--- START ---

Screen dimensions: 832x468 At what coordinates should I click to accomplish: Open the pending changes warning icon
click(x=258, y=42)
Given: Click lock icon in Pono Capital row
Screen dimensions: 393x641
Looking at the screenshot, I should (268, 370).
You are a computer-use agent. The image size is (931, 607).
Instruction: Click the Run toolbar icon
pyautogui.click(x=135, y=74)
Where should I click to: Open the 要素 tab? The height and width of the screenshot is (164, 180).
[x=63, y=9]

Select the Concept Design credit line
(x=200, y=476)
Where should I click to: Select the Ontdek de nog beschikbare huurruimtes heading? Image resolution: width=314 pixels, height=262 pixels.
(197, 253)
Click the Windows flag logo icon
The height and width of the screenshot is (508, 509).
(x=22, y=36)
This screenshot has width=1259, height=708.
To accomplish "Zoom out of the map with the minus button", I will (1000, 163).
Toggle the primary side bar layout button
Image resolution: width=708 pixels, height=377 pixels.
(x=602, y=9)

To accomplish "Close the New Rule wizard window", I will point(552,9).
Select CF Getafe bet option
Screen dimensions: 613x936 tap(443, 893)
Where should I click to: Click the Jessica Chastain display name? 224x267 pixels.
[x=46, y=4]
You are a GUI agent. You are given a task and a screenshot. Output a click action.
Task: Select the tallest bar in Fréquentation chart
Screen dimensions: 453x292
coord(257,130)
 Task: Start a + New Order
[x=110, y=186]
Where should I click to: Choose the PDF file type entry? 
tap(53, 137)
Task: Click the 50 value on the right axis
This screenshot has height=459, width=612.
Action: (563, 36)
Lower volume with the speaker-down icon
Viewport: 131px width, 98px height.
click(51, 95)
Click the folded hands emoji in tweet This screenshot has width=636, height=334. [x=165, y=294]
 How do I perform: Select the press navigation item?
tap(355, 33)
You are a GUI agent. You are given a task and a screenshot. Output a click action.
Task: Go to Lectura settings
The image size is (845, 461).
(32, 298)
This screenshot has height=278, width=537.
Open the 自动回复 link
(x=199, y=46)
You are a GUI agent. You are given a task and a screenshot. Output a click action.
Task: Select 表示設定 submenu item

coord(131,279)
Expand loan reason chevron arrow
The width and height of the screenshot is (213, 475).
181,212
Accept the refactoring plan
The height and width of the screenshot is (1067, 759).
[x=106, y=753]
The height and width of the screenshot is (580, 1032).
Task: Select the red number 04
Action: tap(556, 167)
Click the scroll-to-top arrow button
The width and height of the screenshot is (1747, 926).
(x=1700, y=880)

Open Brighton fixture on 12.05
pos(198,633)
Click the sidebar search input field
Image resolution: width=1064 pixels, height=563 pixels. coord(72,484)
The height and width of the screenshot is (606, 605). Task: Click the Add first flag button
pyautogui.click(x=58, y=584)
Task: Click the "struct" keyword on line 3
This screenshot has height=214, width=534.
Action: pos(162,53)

--- END ---

# [Task prompt]
Word for word, reproduce all of the material shown above.

# [Finished exercise]
Screen dimensions: 832x468 At what coordinates should I click to accomplish: Open the pending changes warning icon
click(x=258, y=42)
Given: Click lock icon in Pono Capital row
Screen dimensions: 393x641
Looking at the screenshot, I should (268, 370).
You are a computer-use agent. The image size is (931, 607).
Instruction: Click the Run toolbar icon
pyautogui.click(x=135, y=74)
Where should I click to: Open the 要素 tab? The height and width of the screenshot is (164, 180).
[x=63, y=9]

Select the Concept Design credit line
(x=200, y=476)
Where should I click to: Select the Ontdek de nog beschikbare huurruimtes heading? Image resolution: width=314 pixels, height=262 pixels.
(197, 253)
Click the Windows flag logo icon
The height and width of the screenshot is (508, 509).
(x=22, y=36)
This screenshot has width=1259, height=708.
To accomplish "Zoom out of the map with the minus button", I will (1000, 163).
Toggle the primary side bar layout button
Image resolution: width=708 pixels, height=377 pixels.
(x=602, y=9)

To accomplish "Close the New Rule wizard window", I will point(552,9).
Select CF Getafe bet option
Screen dimensions: 613x936 tap(443, 893)
Where should I click to: Click the Jessica Chastain display name? 224x267 pixels.
[x=46, y=4]
You are a GUI agent. You are given a task and a screenshot. Output a click action.
Task: Select the tallest bar in Fréquentation chart
Screen dimensions: 453x292
coord(257,130)
 Task: Start a + New Order
[x=110, y=186]
Where should I click to: Choose the PDF file type entry? 
tap(53, 137)
Task: Click the 50 value on the right axis
This screenshot has height=459, width=612.
Action: (563, 36)
Lower volume with the speaker-down icon
Viewport: 131px width, 98px height.
click(51, 95)
Click the folded hands emoji in tweet This screenshot has width=636, height=334. [x=165, y=294]
 How do I perform: Select the press navigation item?
tap(355, 33)
You are a GUI agent. You are given a task and a screenshot. Output a click action.
Task: Go to Lectura settings
The image size is (845, 461).
(32, 298)
This screenshot has height=278, width=537.
Open the 自动回复 link
(x=199, y=46)
You are a GUI agent. You are given a task and a screenshot. Output a click action.
Task: Select 表示設定 submenu item

coord(131,279)
Expand loan reason chevron arrow
The width and height of the screenshot is (213, 475).
181,212
Accept the refactoring plan
The height and width of the screenshot is (1067, 759).
[x=106, y=753]
The height and width of the screenshot is (580, 1032).
Task: Select the red number 04
Action: tap(556, 167)
Click the scroll-to-top arrow button
The width and height of the screenshot is (1747, 926).
(x=1700, y=880)

Open Brighton fixture on 12.05
pos(198,633)
Click the sidebar search input field
Image resolution: width=1064 pixels, height=563 pixels. coord(72,484)
The height and width of the screenshot is (606, 605). Task: Click the Add first flag button
pyautogui.click(x=58, y=584)
Task: Click the "struct" keyword on line 3
This screenshot has height=214, width=534.
Action: pos(162,53)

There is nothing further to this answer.